Bölüm 30 ...FİNAL

Mulai dari awal
                                    

Hala nasıl da heyecanla çırpınıyordu kalbi…Tümüyle kurtulamamıştı ki o endişeli halinden.  Gecenin bir saatinde kapısına dikilmek de ne oluyordu hem. İnsan hamile bir kadını bu kadar korkutur muydu hiç? Geçmesi için yana doğru çekilirken, aslında amacı onu bir güzel payladıktan sonra kapı dışarı etmekti ama, Tan’ın bir anda tüm yüzünü kaplayan bir sırıtışla  "Evimi su bastı...” demesiyle kalakaldı olduğu yerde.

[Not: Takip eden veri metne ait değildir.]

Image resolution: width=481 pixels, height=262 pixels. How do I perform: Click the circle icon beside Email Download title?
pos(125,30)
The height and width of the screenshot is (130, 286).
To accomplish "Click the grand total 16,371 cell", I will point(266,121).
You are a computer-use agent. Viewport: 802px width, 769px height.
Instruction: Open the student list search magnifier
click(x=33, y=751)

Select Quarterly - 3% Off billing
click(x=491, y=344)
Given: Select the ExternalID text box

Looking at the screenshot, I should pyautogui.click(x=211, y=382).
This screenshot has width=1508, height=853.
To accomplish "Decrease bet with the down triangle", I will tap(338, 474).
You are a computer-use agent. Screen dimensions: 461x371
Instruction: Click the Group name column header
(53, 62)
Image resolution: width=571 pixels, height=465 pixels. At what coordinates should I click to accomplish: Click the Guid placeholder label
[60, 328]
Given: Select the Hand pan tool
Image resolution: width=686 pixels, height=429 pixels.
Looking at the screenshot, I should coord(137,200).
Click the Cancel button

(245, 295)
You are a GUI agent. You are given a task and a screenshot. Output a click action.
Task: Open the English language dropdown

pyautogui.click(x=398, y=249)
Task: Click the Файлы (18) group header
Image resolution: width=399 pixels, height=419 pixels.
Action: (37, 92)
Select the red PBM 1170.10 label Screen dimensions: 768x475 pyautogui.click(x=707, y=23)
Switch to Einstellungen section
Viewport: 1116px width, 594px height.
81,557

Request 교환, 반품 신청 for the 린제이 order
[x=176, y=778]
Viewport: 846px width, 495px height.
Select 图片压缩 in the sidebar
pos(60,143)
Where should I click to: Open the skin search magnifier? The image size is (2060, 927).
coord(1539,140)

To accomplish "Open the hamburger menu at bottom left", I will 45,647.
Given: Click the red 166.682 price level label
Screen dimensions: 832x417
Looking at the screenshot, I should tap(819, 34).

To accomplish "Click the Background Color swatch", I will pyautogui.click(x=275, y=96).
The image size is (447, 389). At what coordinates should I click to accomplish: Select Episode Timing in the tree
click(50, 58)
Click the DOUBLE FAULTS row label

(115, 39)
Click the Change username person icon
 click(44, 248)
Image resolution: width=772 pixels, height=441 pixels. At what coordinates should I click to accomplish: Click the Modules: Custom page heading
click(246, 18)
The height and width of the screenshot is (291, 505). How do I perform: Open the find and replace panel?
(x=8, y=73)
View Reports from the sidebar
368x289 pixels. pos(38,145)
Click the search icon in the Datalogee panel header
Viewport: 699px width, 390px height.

Şaşkınlıkla "Evini su bastı?"dedi.

Tan aldırmazca genç kadını hafifçe iteleyerek içeri girip , hala bırakmadığı kapı kolundan uzaklaştırdı onu. Valizini portmantonun hemen yanına bıraktıktan sonra, hala şaşkınlıkla onu izlemeye devam eden Mehir’e baktı sitemle.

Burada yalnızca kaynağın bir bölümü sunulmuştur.